Juliana Marins, una turista originaria de Brasil, perdió la vida tras caer en un volcán activo en Indonesia, donde estuvo atrapada por tres días sin acceso a comida ni agua. La confirmación de su muerte fue compartida por sus familiares a través de redes sociales, luego de que su cuerpo fuera localizado por los equipos de rescate indonesios. El accidente ocurrió el sábado 21 de junio en el Monte Rinjani, dentro del Parque Nacional Gunung Rinjani. Juliana, quien realizaba una expedición acompañada por un guía, cayó a un acantilado de aproximadamente 500 metros de profundidad.

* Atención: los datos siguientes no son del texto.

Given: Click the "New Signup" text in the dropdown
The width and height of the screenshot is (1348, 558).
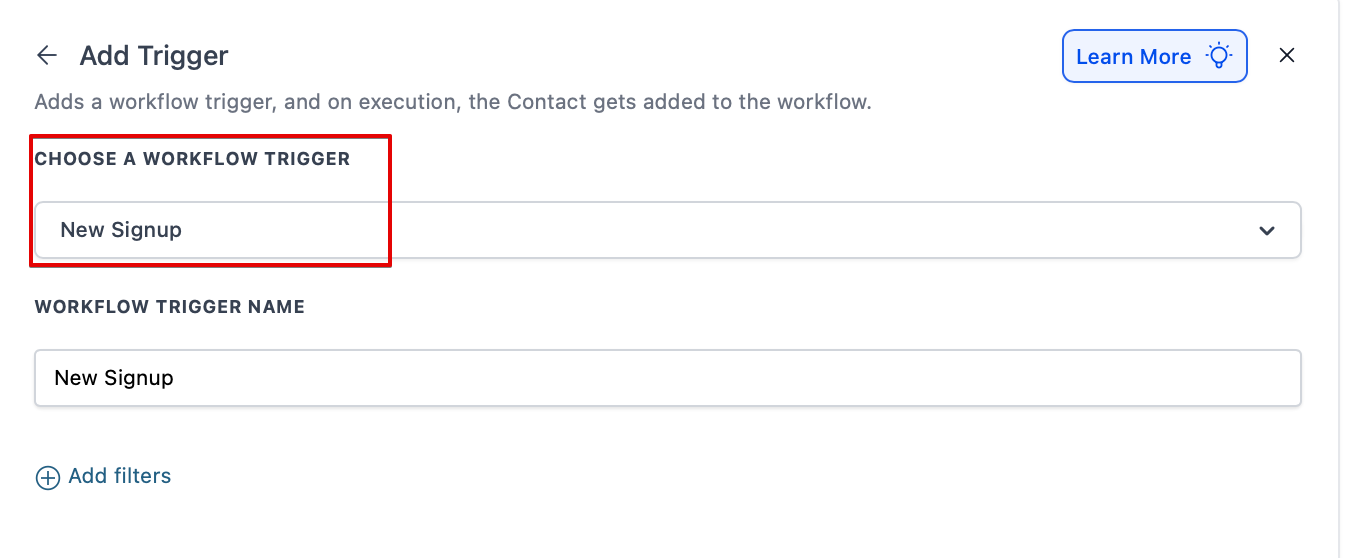Looking at the screenshot, I should click(x=121, y=230).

Las condiciones meteorológicas adversas y lo inaccesible del terreno dificultaron las maniobras de rescate, a pesar de los esfuerzos por monitorear su ubicación mediante drones. Mientras permanecía atrapada en el volcán, durante tres días, se desconocía si contaba con alimentos o si había sufrido heridas de gravedad. Fue hasta el martes 24 de junio cuando su cuerpo fue finalmente recuperado, en medio de una operación que se prolongó durante cuatro días. El Gobierno de Brasil lamentó el fallecimiento y destacó la labor de los rescatistas indonesios, aunque no se ha precisado si el cuerpo ya fue repatriado.
El padre de Juliana Marins compartió un emotivo mensaje en redes sociales tras la confirmación de su fallecimiento, recordando que a inicios de año su hija había decidido emprender un viaje de mochilera, motivada por su espíritu independiente y aventurero. Rechazó cualquier tipo de apoyo económico y eligió costear su travesía con el fruto de su propio trabajo. En su despedida, la familia expresó que la presencia de Juliana sigue viva en su hogar, en los espacios que solía ocupar, y en los recuerdos compartidos con quienes la conocieron.
Su padre destacó que ella murió cumpliendo uno de sus grandes sueños, lo que, a pesar del profundo dolor, les ofrecía algo de consuelo. La familia confió en que algún día volverán a reencontrarse con Juliana y la imaginaron en paz. El mensaje fue difundido ampliamente en redes sociales, donde tocó el corazón de miles de personas que siguieron el caso desde distintas partes del mundo.